Running times for both moduli are similar with unoptimised code. About the same as the running time without any modulus. About the same as the running time of the executable obtained by removing the computation from the generated assembly.
So the running time is completely dominated by the loop control code
mov DWORD PTR [esp+40], 0
jmp L2
L3:
# snip
inc DWORD PTR [esp+40]
L2:
cmp DWORD PTR [esp+40], 19999999
jbe L3
With optimisations turned on, the loop counter is kept in a register (here) and decremented, then the jump instruction is a jne. That loop control is so much faster that the modulus computation now takes a significant fraction of the running time, removing the computation from the generated assembly now reduces the running time by a factor of 3 resp. 2.
So when compiled with -O0, you're not measuring the speed of the computation, but the speed of the loop control code, thus the small difference.

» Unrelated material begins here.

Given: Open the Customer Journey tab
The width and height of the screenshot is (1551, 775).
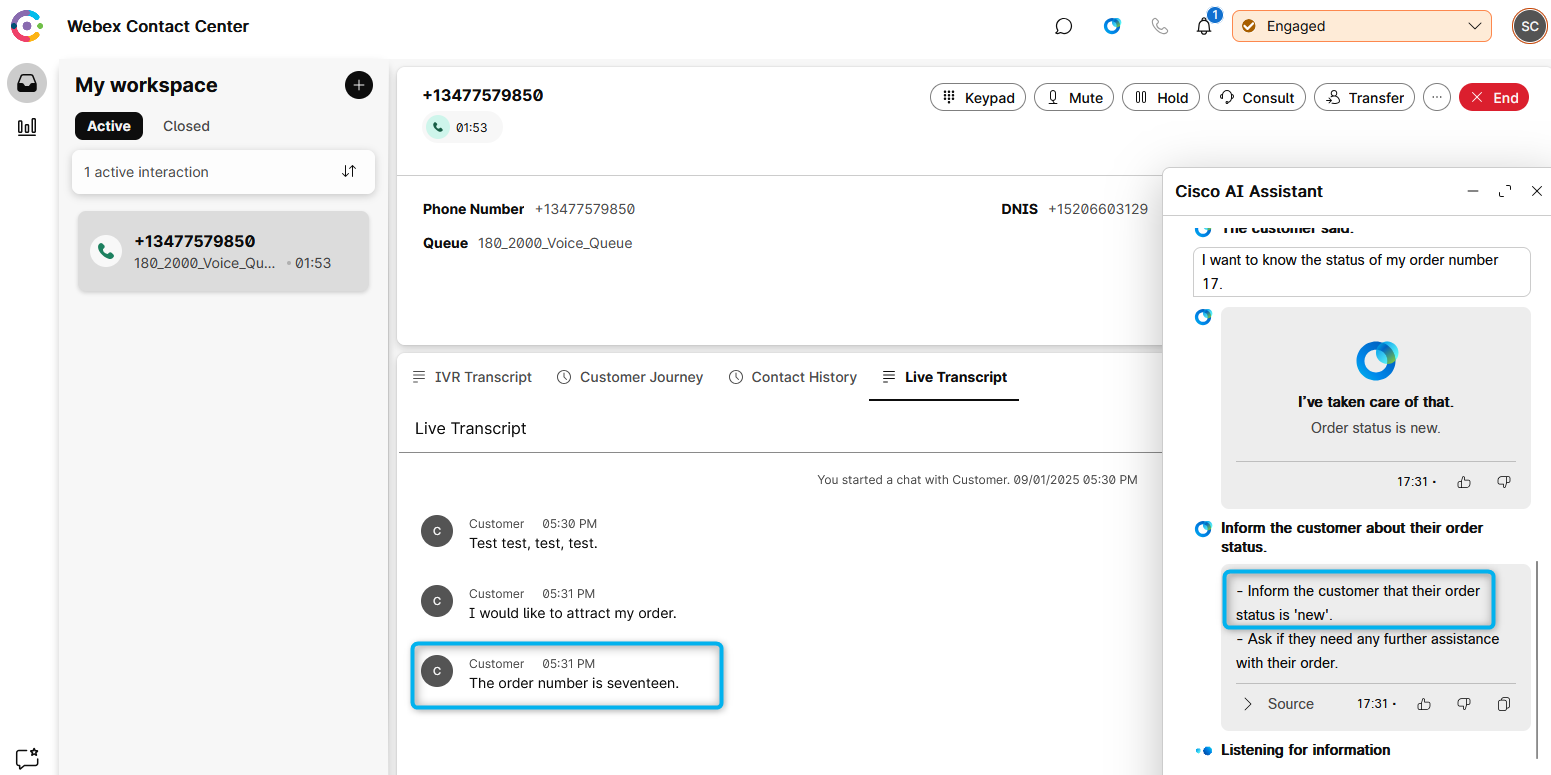Looking at the screenshot, I should tap(630, 377).
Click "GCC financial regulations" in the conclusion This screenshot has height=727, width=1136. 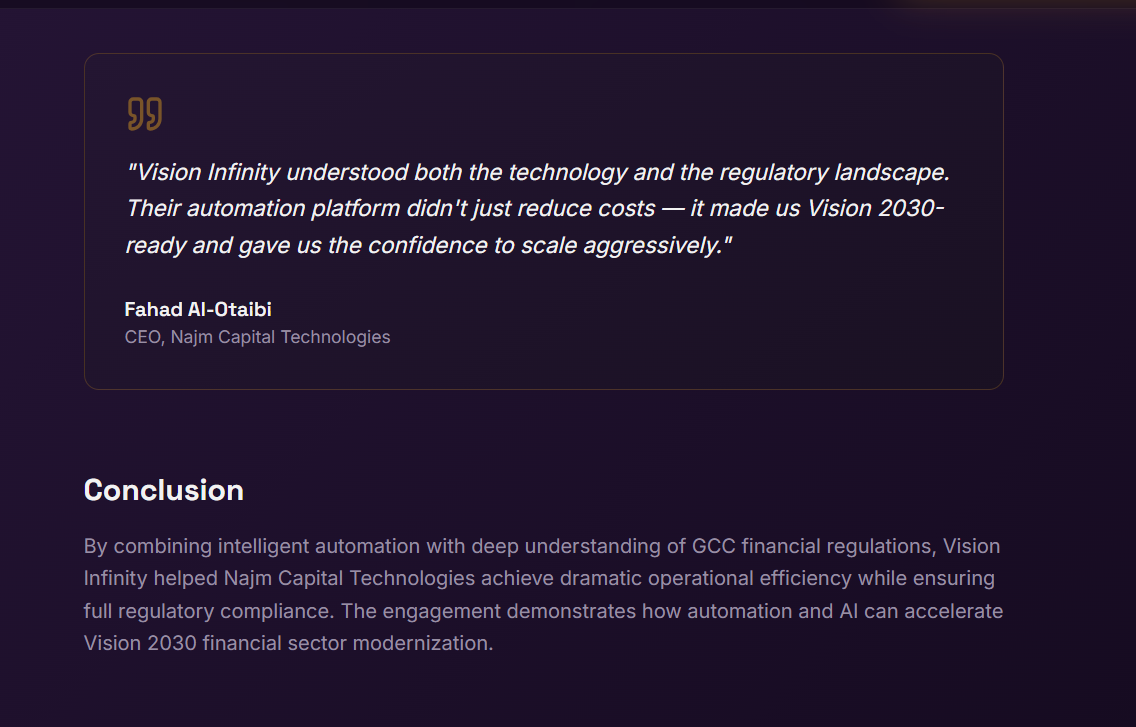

With optimisations, you are measuring both, computation and loop control, and the difference of speed in the computation shows clearly.
The difference between the two boils down to the fact that divisions by powers of 2 can be transformed easily in logic instruction.
a/n where n is power of two is equivalent to a >> log2 n
for the modulo it's the same
a mod n can be rendered by a & (n-1)
But in your case it goes even further than that:
your value 0x100000000ULL is 2^32. This means that any unsigned 32bit variable will automatically be a modulo 2^32 value.
The compiler was smart enough to remove the operation because it is an unnecessary operation on 32 bit variables. The ULL specifier
doesn't change that fact.
For the value 0x0F0000000 which fits in a 32 bit variable, the compiler can not elide the operation. It uses a transformation that
seems faster than a division operation.